O Estado de S. Paulo, n. 46167, 12/03/2020. Economia, p. B1

Congresso derruba veto de Bolsonaro, amplia BPC e governo vê teto em risco
Idiana Tomazelli
Camila Turtelli
Adriana Fernandes 


 

Em um momento de desaceleração da economia e incertezas por conta do avanço do novo coronavírus, o Congresso Nacional impôs ontem uma derrota ao governo ao criar fatura adicional de R$ 20 bilhões anuais por meio da ampliação do alcance do chamado Benefício de Prestação Continuada (BPC) voltado para a baixa renda. O resultado da votação ganhou contornos de crise na equipe econômica, que prevê maior dificuldade para fechar as contas diante do cenário de queda na arrecadação e necessidade de frear gastos com custeio e investimento.

A decisão do Legislativo permite a concessão do BPC (um salário mínimo, hoje em R$ 1.045,00) a idosos com mais de 65 anos e pessoas com deficiência com renda familiar de até R$ 522,50 por pessoa. Antes, eram elegíveis as famílias com renda de até R$ 261,25 por pessoa. Com a ampliação, o governo estima um custo adicional de R$ 217 bilhões em uma década – o equivalente a 27% da economia obtida com a reforma da Previdência. Vai aumentar também a fila de espera por benefícios do INSS, que já acumula 1,9 milhão de pessoas.

O secretário do Tesouro, Mansueto Almeida, afirmou ao Estadão/Broadcast que a medida “pode significar o fim do teto de gastos”. O mecanismo, que limita o avanço das despesas à inflação, é considerado a grande “âncora” para a confiança dos investidores no ajuste fiscal em curso no País. A ele são atribuídos os resultados mais favoráveis na dívida pública brasileira e as taxas de juros básicos da economia em mínimas históricas.

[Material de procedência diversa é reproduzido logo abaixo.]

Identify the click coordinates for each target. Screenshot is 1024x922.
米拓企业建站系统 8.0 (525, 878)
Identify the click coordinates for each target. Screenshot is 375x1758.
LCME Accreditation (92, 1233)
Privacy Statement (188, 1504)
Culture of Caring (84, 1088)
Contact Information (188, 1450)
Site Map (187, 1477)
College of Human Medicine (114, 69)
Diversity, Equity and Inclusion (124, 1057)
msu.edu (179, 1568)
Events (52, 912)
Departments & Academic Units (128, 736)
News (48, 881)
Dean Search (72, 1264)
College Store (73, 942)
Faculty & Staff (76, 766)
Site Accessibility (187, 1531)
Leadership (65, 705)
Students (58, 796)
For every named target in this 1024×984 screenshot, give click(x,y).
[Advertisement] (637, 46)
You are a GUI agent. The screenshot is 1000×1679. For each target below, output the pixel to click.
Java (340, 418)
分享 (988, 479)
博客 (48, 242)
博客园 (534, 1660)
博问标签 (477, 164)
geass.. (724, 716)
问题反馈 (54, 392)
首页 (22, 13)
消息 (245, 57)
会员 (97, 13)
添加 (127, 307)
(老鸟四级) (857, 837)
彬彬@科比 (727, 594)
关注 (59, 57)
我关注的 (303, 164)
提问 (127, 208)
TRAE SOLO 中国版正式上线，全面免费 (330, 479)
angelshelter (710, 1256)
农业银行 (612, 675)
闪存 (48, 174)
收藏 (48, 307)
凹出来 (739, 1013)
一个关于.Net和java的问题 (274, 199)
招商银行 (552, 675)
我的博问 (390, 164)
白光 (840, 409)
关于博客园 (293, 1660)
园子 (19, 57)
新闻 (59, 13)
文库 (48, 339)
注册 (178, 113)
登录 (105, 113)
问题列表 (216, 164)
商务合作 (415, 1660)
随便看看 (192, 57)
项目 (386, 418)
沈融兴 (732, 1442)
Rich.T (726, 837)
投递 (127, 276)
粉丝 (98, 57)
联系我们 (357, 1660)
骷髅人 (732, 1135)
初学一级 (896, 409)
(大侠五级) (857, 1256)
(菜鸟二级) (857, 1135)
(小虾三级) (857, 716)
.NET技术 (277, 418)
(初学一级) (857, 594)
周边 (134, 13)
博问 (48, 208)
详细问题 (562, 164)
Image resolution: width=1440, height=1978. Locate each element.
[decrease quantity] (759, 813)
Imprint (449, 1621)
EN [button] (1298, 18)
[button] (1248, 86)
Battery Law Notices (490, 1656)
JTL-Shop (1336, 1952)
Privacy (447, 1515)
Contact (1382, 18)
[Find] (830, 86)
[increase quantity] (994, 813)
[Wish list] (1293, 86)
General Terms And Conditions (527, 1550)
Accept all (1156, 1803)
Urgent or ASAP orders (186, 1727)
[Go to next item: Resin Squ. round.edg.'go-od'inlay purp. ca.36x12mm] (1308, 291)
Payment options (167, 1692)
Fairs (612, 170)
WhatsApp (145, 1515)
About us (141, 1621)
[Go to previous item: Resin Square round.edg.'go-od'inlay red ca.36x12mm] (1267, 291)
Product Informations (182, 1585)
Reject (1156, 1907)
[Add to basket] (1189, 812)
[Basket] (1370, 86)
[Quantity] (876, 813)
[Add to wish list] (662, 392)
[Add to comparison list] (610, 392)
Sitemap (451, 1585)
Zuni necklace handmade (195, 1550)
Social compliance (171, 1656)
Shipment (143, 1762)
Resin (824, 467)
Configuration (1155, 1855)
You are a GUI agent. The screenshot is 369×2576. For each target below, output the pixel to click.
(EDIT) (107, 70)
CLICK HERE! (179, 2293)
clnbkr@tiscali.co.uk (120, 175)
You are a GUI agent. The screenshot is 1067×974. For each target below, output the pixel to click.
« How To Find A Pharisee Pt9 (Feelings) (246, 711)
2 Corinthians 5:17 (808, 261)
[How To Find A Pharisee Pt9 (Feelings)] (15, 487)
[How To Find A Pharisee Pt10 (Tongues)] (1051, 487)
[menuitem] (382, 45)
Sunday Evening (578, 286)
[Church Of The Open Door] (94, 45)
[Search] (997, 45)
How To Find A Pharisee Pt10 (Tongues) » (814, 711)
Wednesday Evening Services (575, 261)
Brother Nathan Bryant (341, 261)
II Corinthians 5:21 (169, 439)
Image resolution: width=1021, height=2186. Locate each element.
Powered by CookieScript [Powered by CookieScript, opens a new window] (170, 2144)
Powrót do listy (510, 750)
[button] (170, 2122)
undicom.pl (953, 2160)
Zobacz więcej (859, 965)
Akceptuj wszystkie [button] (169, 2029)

Para o secretário, é “improvável” que o Congresso faça a compensação com o corte de outra despesa obrigatória: “Isso pode significar o fim do teto dos gastos e, assim, um ajuste fiscal só poderá ser feito com aumento de carga tributária em um País que já tem a carga tributária de país rico, perto de 34% do PIB”.

Saída jurídica. Segundo apurou a reportagem, a equipe econômica deve buscar uma saída jurídica para barrar a decisão do Congresso neste ano, solução que já está sendo analisada pelos técnicos. Acionar o Tribunal de Contas da União (TCU) também não está descartado. A Corte de contas já decidiu, em outras ocasiões, pela suspensão da aplicação de medidas com custo fiscal até que houvesse compensação no Orçamento.

O presidente da Câmara, Rodrigo Maia (DEM-RJ), tido como aliado da equipe econômica na pauta de ajuste, discordou do diagnóstico de Mansueto sobre o fim do teto de gastos, mas reconheceu a necessidade de encontrar uma saída: “Nada é o fim do mundo, mas não é uma decisão boa (do Congresso). Mas acho que a gente ainda tem um prazo.”